Di hadapan para mahasiswa kedua negara, politisi Partai Aceh ini menyampaikan Pemerintah Indonesia terkesan tidak serius menjalankan seluruh butir MoU Helsinki, terkesan seperti setengah hati. Mantan aktivis ini meminta pihak mahasiswa yang ada di Malaysia dan Asia Tenggara mendorong terkait permasalahan tersebut agar segera diwujudkan sehingga tidak ada pihak yang dirugikan serta perdamaian menjadi riskan.
Dalam orasinya yang juga dihadiri Prof Dato' Mohd Yusof Hj Othman, Pengarah Institut Islam Hadhari UKM), juga menyinggung soal perkembangan Syariat Islam di Aceh. Ia mengatakan, penerapan Syariat Islam kerap mendapat intervensi dan gugatan dari LSM asing yang mengatakan tidak sesuai dengan HAM dan kebebasan.
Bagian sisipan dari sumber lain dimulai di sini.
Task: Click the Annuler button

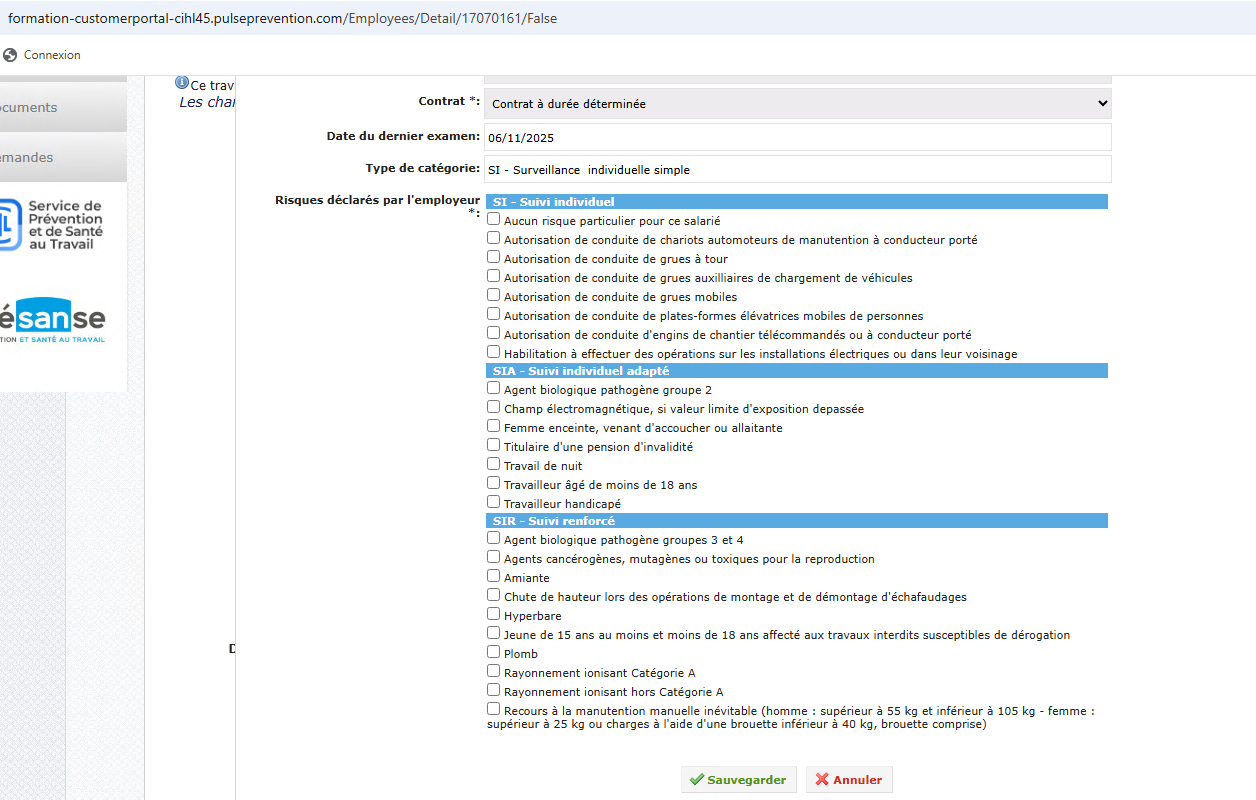Action: tap(849, 780)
“Mereka melakukan protes ada yang menempuh jalur pengadilan terkait qanun jinayat ada yang protes via surat dan datang langsung ke penyididik. Tapi kita tidak gentar, penegakan hukum Syariat harus diteruskan. Itu lah yang membedakan Aceh dengan daerah lain, yang tidak setuju dan teriak HAM silakan saja. Jangan atur-atur kewenangan Aceh yang bersifat khusus dan istimewa ini,” katanya.
Dengan begitu, sambung Iskandar, pelaksanaan Syariat masih terdapat kendala-kendala, salah satunya soal intervensi ini.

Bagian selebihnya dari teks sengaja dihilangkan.